== Your assignment ==
Every record below, from the first line to the last, is to be set down again exactly.

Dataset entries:

══════════

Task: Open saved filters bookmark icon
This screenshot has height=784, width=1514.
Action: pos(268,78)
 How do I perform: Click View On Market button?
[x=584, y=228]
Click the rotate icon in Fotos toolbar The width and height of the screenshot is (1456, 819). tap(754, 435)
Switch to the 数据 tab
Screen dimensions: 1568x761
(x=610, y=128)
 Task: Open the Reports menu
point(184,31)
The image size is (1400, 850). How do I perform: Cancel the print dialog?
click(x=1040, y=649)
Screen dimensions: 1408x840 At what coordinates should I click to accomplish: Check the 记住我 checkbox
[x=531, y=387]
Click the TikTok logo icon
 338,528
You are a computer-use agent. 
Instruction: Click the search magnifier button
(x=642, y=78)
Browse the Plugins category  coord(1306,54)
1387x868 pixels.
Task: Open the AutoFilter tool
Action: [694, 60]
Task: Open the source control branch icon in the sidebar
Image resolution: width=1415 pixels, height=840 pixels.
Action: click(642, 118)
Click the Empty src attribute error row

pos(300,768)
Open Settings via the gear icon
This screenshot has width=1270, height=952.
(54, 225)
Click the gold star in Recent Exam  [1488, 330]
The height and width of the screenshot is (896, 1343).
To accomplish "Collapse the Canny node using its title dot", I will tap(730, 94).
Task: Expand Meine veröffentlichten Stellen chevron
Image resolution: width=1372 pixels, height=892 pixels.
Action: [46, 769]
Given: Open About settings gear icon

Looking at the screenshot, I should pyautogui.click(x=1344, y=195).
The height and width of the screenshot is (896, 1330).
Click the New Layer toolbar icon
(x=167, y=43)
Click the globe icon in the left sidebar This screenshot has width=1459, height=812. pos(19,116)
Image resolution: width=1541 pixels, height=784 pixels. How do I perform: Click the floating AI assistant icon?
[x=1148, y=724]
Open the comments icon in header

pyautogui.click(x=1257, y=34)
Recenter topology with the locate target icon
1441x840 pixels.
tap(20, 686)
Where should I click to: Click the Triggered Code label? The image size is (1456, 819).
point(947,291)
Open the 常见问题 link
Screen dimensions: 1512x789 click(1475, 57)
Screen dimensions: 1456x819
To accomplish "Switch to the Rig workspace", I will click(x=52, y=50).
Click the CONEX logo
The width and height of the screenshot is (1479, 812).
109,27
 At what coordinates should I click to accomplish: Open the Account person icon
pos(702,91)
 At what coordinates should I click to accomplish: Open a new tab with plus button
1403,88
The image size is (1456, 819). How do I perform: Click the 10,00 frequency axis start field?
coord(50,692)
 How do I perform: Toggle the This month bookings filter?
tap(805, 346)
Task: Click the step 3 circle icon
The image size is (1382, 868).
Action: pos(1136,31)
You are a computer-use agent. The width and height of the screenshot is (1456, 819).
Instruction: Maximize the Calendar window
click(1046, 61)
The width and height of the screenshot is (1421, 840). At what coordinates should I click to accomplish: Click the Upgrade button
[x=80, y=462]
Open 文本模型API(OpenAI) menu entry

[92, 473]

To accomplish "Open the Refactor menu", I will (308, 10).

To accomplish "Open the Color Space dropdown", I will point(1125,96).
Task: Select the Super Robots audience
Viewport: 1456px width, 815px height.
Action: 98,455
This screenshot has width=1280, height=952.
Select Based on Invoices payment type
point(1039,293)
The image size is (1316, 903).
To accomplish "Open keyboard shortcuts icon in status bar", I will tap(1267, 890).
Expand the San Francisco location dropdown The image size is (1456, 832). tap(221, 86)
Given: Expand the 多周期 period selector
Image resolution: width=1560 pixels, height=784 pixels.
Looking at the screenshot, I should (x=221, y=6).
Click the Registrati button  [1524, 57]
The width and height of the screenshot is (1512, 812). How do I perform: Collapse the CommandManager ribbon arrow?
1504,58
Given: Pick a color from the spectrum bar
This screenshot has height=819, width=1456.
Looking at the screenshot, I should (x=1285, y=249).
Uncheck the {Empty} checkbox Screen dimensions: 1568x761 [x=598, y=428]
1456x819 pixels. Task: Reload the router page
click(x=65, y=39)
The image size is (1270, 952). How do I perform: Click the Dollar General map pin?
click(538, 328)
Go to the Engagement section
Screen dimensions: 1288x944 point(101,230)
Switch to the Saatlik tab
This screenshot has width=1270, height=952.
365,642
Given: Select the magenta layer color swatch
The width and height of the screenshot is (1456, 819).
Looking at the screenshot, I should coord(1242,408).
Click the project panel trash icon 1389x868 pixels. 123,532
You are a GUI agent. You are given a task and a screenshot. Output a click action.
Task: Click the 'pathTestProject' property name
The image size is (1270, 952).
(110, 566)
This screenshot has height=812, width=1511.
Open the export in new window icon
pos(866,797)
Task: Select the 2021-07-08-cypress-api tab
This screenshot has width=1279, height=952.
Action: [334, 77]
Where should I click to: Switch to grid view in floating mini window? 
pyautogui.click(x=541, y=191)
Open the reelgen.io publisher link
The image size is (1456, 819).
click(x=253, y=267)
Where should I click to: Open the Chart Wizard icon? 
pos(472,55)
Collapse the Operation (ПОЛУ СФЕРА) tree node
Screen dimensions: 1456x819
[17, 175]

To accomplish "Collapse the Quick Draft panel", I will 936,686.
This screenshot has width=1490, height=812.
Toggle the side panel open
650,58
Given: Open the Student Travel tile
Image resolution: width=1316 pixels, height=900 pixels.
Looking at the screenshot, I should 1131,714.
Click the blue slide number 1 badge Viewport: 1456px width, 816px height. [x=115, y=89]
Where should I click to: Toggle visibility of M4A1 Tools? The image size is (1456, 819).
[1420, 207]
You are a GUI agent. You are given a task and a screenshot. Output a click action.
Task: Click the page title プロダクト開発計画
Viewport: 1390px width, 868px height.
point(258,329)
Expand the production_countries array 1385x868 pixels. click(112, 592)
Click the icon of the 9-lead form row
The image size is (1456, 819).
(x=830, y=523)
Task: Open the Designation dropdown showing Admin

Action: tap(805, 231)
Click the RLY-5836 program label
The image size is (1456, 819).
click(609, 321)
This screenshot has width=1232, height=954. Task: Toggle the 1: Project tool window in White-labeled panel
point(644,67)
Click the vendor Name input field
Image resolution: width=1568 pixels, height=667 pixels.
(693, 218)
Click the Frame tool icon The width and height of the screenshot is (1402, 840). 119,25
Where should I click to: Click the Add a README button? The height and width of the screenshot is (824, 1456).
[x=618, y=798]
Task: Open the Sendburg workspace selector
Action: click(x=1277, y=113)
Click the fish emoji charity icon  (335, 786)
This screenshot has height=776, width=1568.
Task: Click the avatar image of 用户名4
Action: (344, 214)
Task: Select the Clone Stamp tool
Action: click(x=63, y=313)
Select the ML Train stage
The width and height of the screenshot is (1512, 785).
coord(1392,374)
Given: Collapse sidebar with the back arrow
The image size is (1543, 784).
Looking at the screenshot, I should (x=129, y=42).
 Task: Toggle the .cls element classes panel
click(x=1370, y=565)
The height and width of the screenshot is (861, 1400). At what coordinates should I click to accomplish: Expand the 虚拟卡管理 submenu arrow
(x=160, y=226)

══════════

== Worked solution ==
Task: Open saved filters bookmark icon
This screenshot has height=784, width=1514.
Action: pos(268,78)
 How do I perform: Click View On Market button?
[x=584, y=228]
Click the rotate icon in Fotos toolbar The width and height of the screenshot is (1456, 819). tap(754, 435)
Switch to the 数据 tab
Screen dimensions: 1568x761
(x=610, y=128)
 Task: Open the Reports menu
point(184,31)
The image size is (1400, 850). How do I perform: Cancel the print dialog?
click(x=1040, y=649)
Screen dimensions: 1408x840 At what coordinates should I click to accomplish: Check the 记住我 checkbox
[x=531, y=387]
Click the TikTok logo icon
 338,528
You are a computer-use agent. 
Instruction: Click the search magnifier button
(x=642, y=78)
Browse the Plugins category  coord(1306,54)
1387x868 pixels.
Task: Open the AutoFilter tool
Action: [694, 60]
Task: Open the source control branch icon in the sidebar
Image resolution: width=1415 pixels, height=840 pixels.
Action: click(642, 118)
Click the Empty src attribute error row

pos(300,768)
Open Settings via the gear icon
This screenshot has width=1270, height=952.
(54, 225)
Click the gold star in Recent Exam  [1488, 330]
The height and width of the screenshot is (896, 1343).
To accomplish "Collapse the Canny node using its title dot", I will tap(730, 94).
Task: Expand Meine veröffentlichten Stellen chevron
Image resolution: width=1372 pixels, height=892 pixels.
Action: [46, 769]
Given: Open About settings gear icon

Looking at the screenshot, I should pyautogui.click(x=1344, y=195).
The height and width of the screenshot is (896, 1330).
Click the New Layer toolbar icon
(x=167, y=43)
Click the globe icon in the left sidebar This screenshot has width=1459, height=812. pos(19,116)
Image resolution: width=1541 pixels, height=784 pixels. How do I perform: Click the floating AI assistant icon?
[x=1148, y=724]
Open the comments icon in header

pyautogui.click(x=1257, y=34)
Recenter topology with the locate target icon
1441x840 pixels.
tap(20, 686)
Where should I click to: Click the Triggered Code label? The image size is (1456, 819).
point(947,291)
Open the 常见问题 link
Screen dimensions: 1512x789 click(1475, 57)
Screen dimensions: 1456x819
To accomplish "Switch to the Rig workspace", I will click(x=52, y=50).
Click the CONEX logo
The width and height of the screenshot is (1479, 812).
109,27
 At what coordinates should I click to accomplish: Open the Account person icon
pos(702,91)
 At what coordinates should I click to accomplish: Open a new tab with plus button
1403,88
The image size is (1456, 819). How do I perform: Click the 10,00 frequency axis start field?
coord(50,692)
 How do I perform: Toggle the This month bookings filter?
tap(805, 346)
Task: Click the step 3 circle icon
The image size is (1382, 868).
Action: pos(1136,31)
You are a computer-use agent. The width and height of the screenshot is (1456, 819).
Instruction: Maximize the Calendar window
click(1046, 61)
The width and height of the screenshot is (1421, 840). At what coordinates should I click to accomplish: Click the Upgrade button
[x=80, y=462]
Open 文本模型API(OpenAI) menu entry

[92, 473]

To accomplish "Open the Refactor menu", I will (308, 10).

To accomplish "Open the Color Space dropdown", I will point(1125,96).
Task: Select the Super Robots audience
Viewport: 1456px width, 815px height.
Action: 98,455
This screenshot has width=1280, height=952.
Select Based on Invoices payment type
point(1039,293)
The image size is (1316, 903).
To accomplish "Open keyboard shortcuts icon in status bar", I will tap(1267, 890).
Expand the San Francisco location dropdown The image size is (1456, 832). tap(221, 86)
Given: Expand the 多周期 period selector
Image resolution: width=1560 pixels, height=784 pixels.
Looking at the screenshot, I should (x=221, y=6).
Click the Registrati button  [1524, 57]
The width and height of the screenshot is (1512, 812). How do I perform: Collapse the CommandManager ribbon arrow?
1504,58
Given: Pick a color from the spectrum bar
This screenshot has height=819, width=1456.
Looking at the screenshot, I should (x=1285, y=249).
Uncheck the {Empty} checkbox Screen dimensions: 1568x761 [x=598, y=428]
1456x819 pixels. Task: Reload the router page
click(x=65, y=39)
The image size is (1270, 952). How do I perform: Click the Dollar General map pin?
click(538, 328)
Go to the Engagement section
Screen dimensions: 1288x944 point(101,230)
Switch to the Saatlik tab
This screenshot has width=1270, height=952.
365,642
Given: Select the magenta layer color swatch
The width and height of the screenshot is (1456, 819).
Looking at the screenshot, I should coord(1242,408).
Click the project panel trash icon 1389x868 pixels. 123,532
You are a GUI agent. You are given a task and a screenshot. Output a click action.
Task: Click the 'pathTestProject' property name
The image size is (1270, 952).
(110, 566)
This screenshot has height=812, width=1511.
Open the export in new window icon
pos(866,797)
Task: Select the 2021-07-08-cypress-api tab
This screenshot has width=1279, height=952.
Action: [334, 77]
Where should I click to: Switch to grid view in floating mini window? 
pyautogui.click(x=541, y=191)
Open the reelgen.io publisher link
The image size is (1456, 819).
click(x=253, y=267)
Where should I click to: Open the Chart Wizard icon? 
pos(472,55)
Collapse the Operation (ПОЛУ СФЕРА) tree node
Screen dimensions: 1456x819
[17, 175]

To accomplish "Collapse the Quick Draft panel", I will 936,686.
This screenshot has width=1490, height=812.
Toggle the side panel open
650,58
Given: Open the Student Travel tile
Image resolution: width=1316 pixels, height=900 pixels.
Looking at the screenshot, I should 1131,714.
Click the blue slide number 1 badge Viewport: 1456px width, 816px height. [x=115, y=89]
Where should I click to: Toggle visibility of M4A1 Tools? The image size is (1456, 819).
[1420, 207]
You are a GUI agent. You are given a task and a screenshot. Output a click action.
Task: Click the page title プロダクト開発計画
Viewport: 1390px width, 868px height.
point(258,329)
Expand the production_countries array 1385x868 pixels. click(112, 592)
Click the icon of the 9-lead form row
The image size is (1456, 819).
(x=830, y=523)
Task: Open the Designation dropdown showing Admin

Action: tap(805, 231)
Click the RLY-5836 program label
The image size is (1456, 819).
click(609, 321)
This screenshot has width=1232, height=954. Task: Toggle the 1: Project tool window in White-labeled panel
point(644,67)
Click the vendor Name input field
Image resolution: width=1568 pixels, height=667 pixels.
(693, 218)
Click the Frame tool icon The width and height of the screenshot is (1402, 840). 119,25
Where should I click to: Click the Add a README button? The height and width of the screenshot is (824, 1456).
[x=618, y=798]
Task: Open the Sendburg workspace selector
Action: click(x=1277, y=113)
Click the fish emoji charity icon  (335, 786)
This screenshot has height=776, width=1568.
Task: Click the avatar image of 用户名4
Action: (344, 214)
Task: Select the Clone Stamp tool
Action: click(x=63, y=313)
Select the ML Train stage
The width and height of the screenshot is (1512, 785).
coord(1392,374)
Given: Collapse sidebar with the back arrow
The image size is (1543, 784).
Looking at the screenshot, I should (x=129, y=42).
 Task: Toggle the .cls element classes panel
click(x=1370, y=565)
The height and width of the screenshot is (861, 1400). At what coordinates should I click to accomplish: Expand the 虚拟卡管理 submenu arrow
(x=160, y=226)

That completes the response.